====== EXERCISE MATERIALS

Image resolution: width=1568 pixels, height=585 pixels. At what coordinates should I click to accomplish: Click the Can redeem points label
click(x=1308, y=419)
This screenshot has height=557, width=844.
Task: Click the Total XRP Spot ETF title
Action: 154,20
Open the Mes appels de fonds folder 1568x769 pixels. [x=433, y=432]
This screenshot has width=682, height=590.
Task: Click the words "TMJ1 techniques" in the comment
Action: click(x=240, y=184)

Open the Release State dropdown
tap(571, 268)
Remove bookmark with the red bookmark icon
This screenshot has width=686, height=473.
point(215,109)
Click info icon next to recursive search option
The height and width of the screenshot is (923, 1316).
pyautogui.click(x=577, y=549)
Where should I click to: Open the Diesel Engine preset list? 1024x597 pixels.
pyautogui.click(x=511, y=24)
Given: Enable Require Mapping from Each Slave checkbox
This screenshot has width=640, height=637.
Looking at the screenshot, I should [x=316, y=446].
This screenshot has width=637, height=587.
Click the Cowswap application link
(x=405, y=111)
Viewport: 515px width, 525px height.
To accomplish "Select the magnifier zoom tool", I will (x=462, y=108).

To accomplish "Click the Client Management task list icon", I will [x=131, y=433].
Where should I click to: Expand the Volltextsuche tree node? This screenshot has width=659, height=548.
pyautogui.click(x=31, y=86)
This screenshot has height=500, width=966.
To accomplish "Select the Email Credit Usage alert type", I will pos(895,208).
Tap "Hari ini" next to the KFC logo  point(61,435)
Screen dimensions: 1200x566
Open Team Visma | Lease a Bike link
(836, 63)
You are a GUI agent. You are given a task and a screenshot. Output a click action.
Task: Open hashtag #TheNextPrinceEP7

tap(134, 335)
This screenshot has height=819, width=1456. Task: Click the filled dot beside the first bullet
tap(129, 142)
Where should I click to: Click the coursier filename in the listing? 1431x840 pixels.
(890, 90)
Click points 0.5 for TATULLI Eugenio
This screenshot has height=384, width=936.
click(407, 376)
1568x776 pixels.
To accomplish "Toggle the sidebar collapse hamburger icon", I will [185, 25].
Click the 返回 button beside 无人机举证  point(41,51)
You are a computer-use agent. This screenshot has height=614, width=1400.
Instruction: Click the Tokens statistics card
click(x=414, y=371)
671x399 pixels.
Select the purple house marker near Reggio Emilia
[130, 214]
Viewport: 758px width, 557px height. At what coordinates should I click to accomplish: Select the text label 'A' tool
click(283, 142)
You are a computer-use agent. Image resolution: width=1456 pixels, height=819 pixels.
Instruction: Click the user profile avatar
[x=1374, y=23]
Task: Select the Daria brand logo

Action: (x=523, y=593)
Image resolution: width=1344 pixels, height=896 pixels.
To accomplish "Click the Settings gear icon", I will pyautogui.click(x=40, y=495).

============

→ SHORT PROBLEM:
Please give the rows from the line containing "You are a computer-use agent. This" through the last line of the rows, inclusive, as a JSON list of strings with one string per line, leaving out blank lines.

→ TASK RESPONSE:
[
  "You are a computer-use agent. This screenshot has height=614, width=1400.",
  "Instruction: Click the Tokens statistics card",
  "click(x=414, y=371)",
  "671x399 pixels.",
  "Select the purple house marker near Reggio Emilia",
  "[130, 214]",
  "Viewport: 758px width, 557px height. At what coordinates should I click to accomplish: Select the text label 'A' tool",
  "click(283, 142)",
  "You are a computer-use agent. Image resolution: width=1456 pixels, height=819 pixels.",
  "Instruction: Click the user profile avatar",
  "[x=1374, y=23]",
  "Task: Select the Daria brand logo",
  "Action: (x=523, y=593)",
  "Image resolution: width=1344 pixels, height=896 pixels.",
  "To accomplish \"Click the Settings gear icon\", I will pyautogui.click(x=40, y=495)."
]